◆ **Problem description**: Revise everything from the line containing "You are a GUI" down to the line containing "(x=186, y=301)" in the entries below, replacing "screenshot" with "screen capture" and changing nothing else. Give only those lines, and leave out the pictures.

◆ **Given data**:
......

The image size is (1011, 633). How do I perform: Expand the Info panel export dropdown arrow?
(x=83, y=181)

......

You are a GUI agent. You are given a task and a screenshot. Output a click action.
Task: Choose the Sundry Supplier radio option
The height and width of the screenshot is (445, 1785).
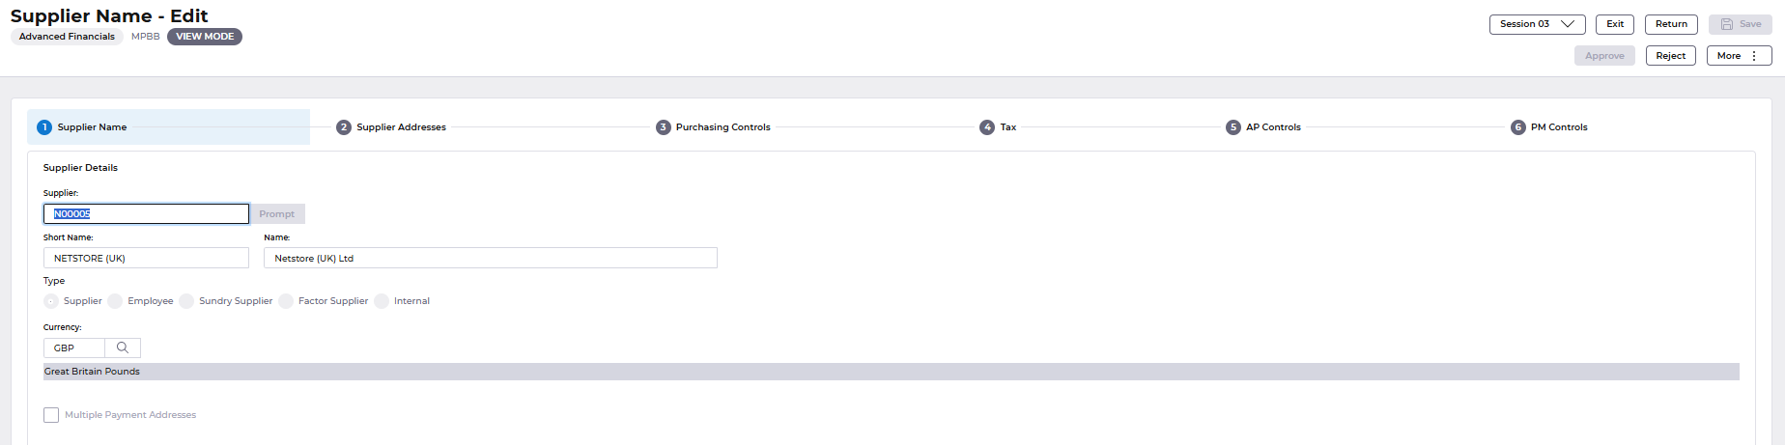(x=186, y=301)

......

◆ **Solution to this task**:
You are a GUI agent. You are given a task and a screen capture. Output a click action.
Task: Choose the Sundry Supplier radio option
The height and width of the screen capture is (445, 1785).
(x=186, y=301)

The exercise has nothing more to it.